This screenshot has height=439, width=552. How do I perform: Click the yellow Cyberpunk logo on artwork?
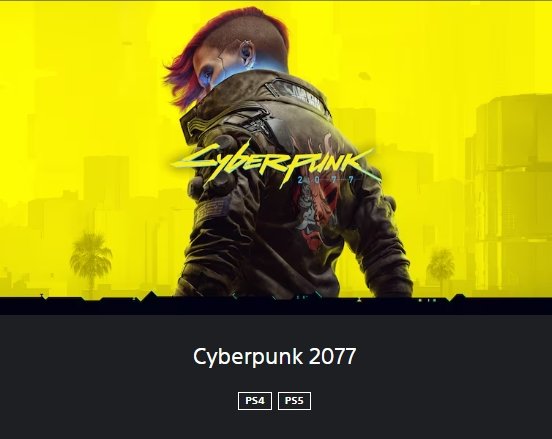[x=271, y=163]
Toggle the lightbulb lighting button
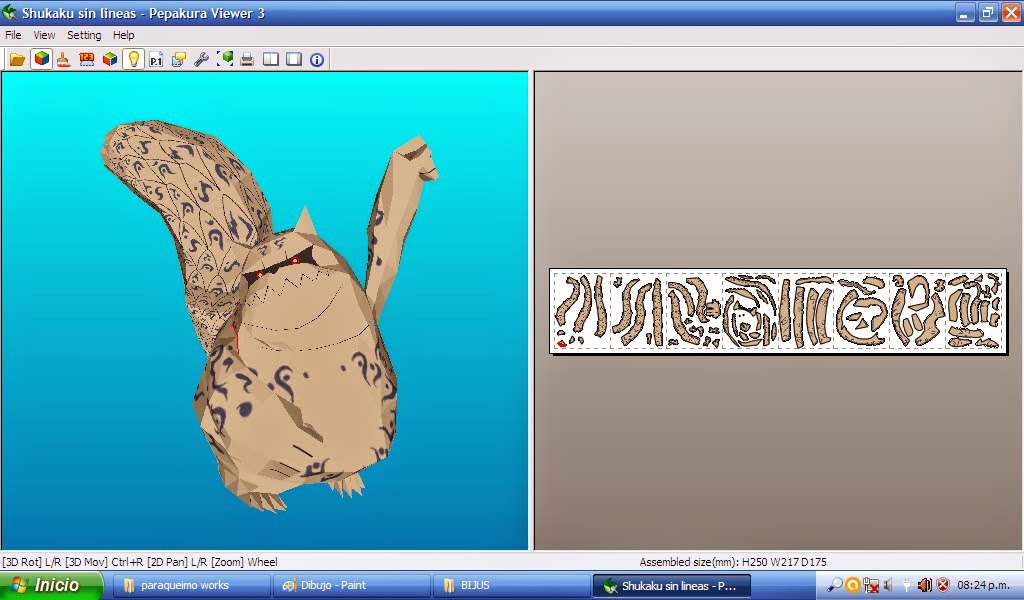Screen dimensions: 1024x600 (x=133, y=59)
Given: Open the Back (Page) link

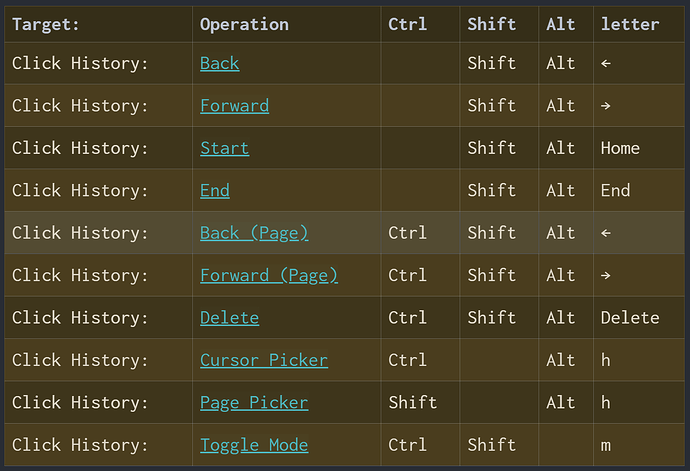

════════

#### TASK REQUIREMENTS:
Rewrite the entries above, changing "Open" to "Follow" and keeping everything else unchanged. Leave the pictures out.

#### FINISHED TASK:
This screenshot has height=439, width=552. How do I perform: Click the yellow Cyberpunk logo on artwork?
[x=271, y=163]
Toggle the lightbulb lighting button
Screen dimensions: 1024x600 (x=133, y=59)
Given: Follow the Back (Page) link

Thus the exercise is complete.